Kubelet tells me the --kubelet-cgroup is deprecated when I dig into its help:

      --kubelet-cgroups string                                   Optional absolute name of cgroups to create and run the Kubelet in. (DEPRECATED: This parameter should be set via the config file specified by the Kubelet's --config flag. See https://kubernetes.io/docs/tasks/administer-cluster/kubelet-config-file/ for more information.)

That's why I used the kubeletCgroups field, do you confirm I should not set it through the profile?

twz123 commented 7 months ago

do you confirm I should not set it through the profile?

Yes, the flags are deprecated, but k0s will currently ignore the kubeletCgroups field in the worker profile, of all things. Until this is fixed, the deprecated kubelet flag is a backdoor.

turdusmerula commented 7 months ago

Have you already managed to use the --kubelet-extra-args parameter ? No matter what I try to pass, even junk parameters, it does not seem to be passed to the kubelet at the end, I find no trace of kubelet evaluating any extra arg in the container logs.

turdusmerula commented 7 months ago

Everything is working now, I had been quite unlucky. I choose to override the kubelet configuration by passing it in a file called /var/lib/k0s/kubelet-config.yaml and took me a while to figure out that this path was already chosen by k0s to generate the config it passes to kubelet so my file was replaced and had no effect.

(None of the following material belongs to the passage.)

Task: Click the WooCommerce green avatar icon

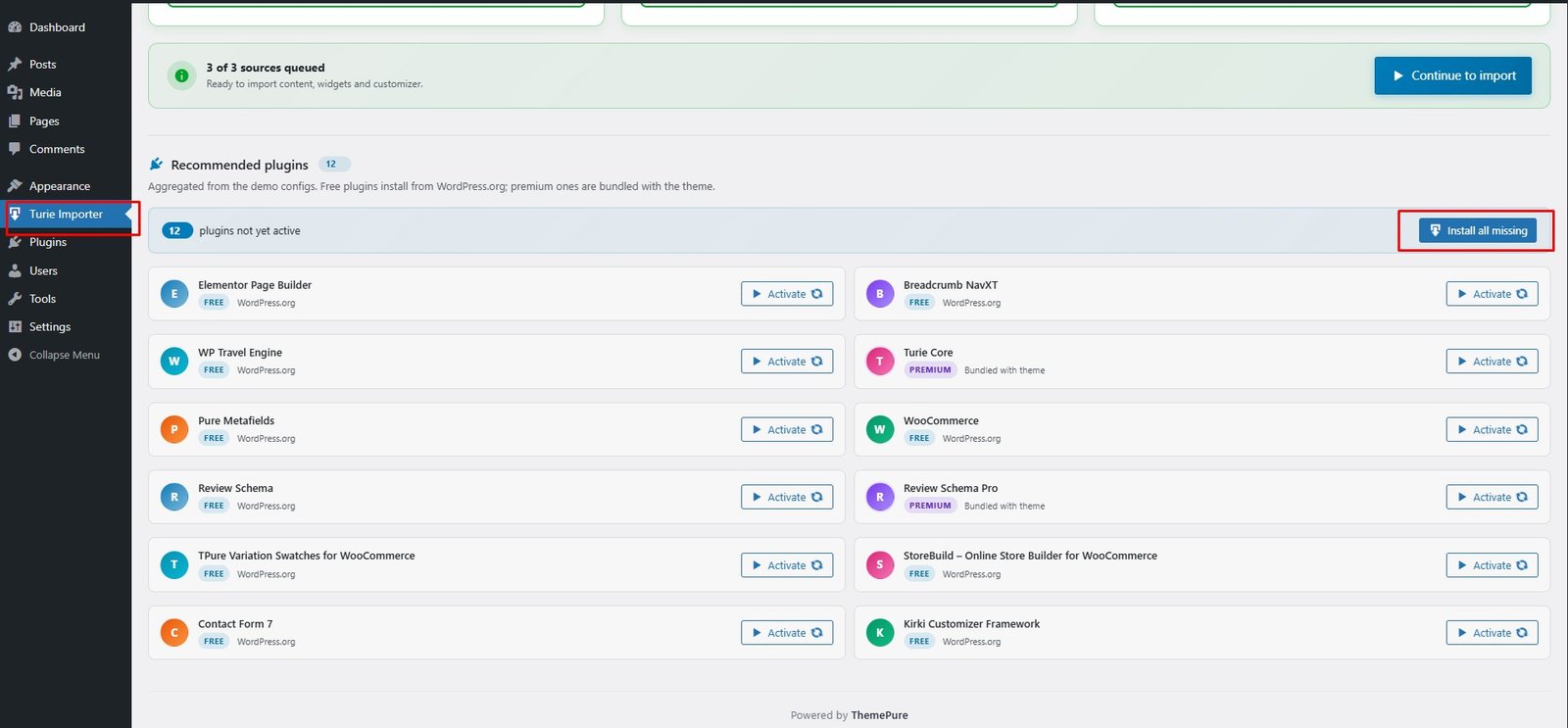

However I confirm that passing parameters through --kubelet-extra-args has no effect as they are overwritten by the kubelet-config.yaml generated by k0s. The only way I could overcome this was by setting --kubelet-extra-args=--config=/var/lib/k0s/kubelet-ext-config.yaml and passing in it my config:

apiVersion: kubelet.config.k8s.io/v1beta1
kind: KubeletConfiguration

# default values coming from /var/lib/k0s/kubelet-config.yaml and created by k0s
authentication:
  anonymous: {}
  webhook:
    cacheTTL: 0s
  x509:
    clientCAFile: /var/lib/k0s/pki/ca.crt
authorization:
  webhook:
    cacheAuthorizedTTL: 0s
    cacheUnauthorizedTTL: 0s
cgroupsPerQOS: true
clusterDNS:
- 10.96.0.10
clusterDomain: cluster.local
containerRuntimeEndpoint: unix:///run/k0s/containerd.sock
cpuManagerReconcilePeriod: 0s
eventRecordQPS: 0
evictionPressureTransitionPeriod: 0s
failSwapOn: false
fileCheckFrequency: 0s
httpCheckFrequency: 0s
imageMaximumGCAge: 0s
imageMinimumGCAge: 0s
kubeReservedCgroup: system.slice
logging:
  flushFrequency: 0
  options:
    json:
      infoBufferSize: "0"
  verbosity: 0
memorySwap: {}
nodeStatusReportFrequency: 0s
nodeStatusUpdateFrequency: 0s
resolvConf: /etc/resolv.conf
rotateCertificates: true
runtimeRequestTimeout: 0s
serverTLSBootstrap: true
shutdownGracePeriod: 0s
shutdownGracePeriodCriticalPods: 0s
streamingConnectionIdleTimeout: 0s
syncFrequency: 0s
tlsCipherSuites:
- TLS_ECDHE_ECDSA_WITH_AES_128_GCM_SHA256
- TLS_ECDHE_ECDSA_WITH_AES_256_GCM_SHA384
- TLS_ECDHE_ECDSA_WITH_CHACHA20_POLY1305_SHA256
- TLS_ECDHE_RSA_WITH_AES_128_GCM_SHA256
- TLS_ECDHE_RSA_WITH_AES_256_GCM_SHA384
- TLS_ECDHE_RSA_WITH_CHACHA20_POLY1305_SHA256
tlsMinVersion: VersionTLS12
volumePluginDir: /usr/libexec/k0s/kubelet-plugins/volume/exec
volumeStatsAggPeriod: 0s

# cgroups configuration
kubeletCgroups: "/test.slice/kubelet"
systemCgroups: "/test.slice/system"
cgroupRoot: "/test.slice"

I think there is probably something prone to improvement, the way I have to do this feels way too hacky for now.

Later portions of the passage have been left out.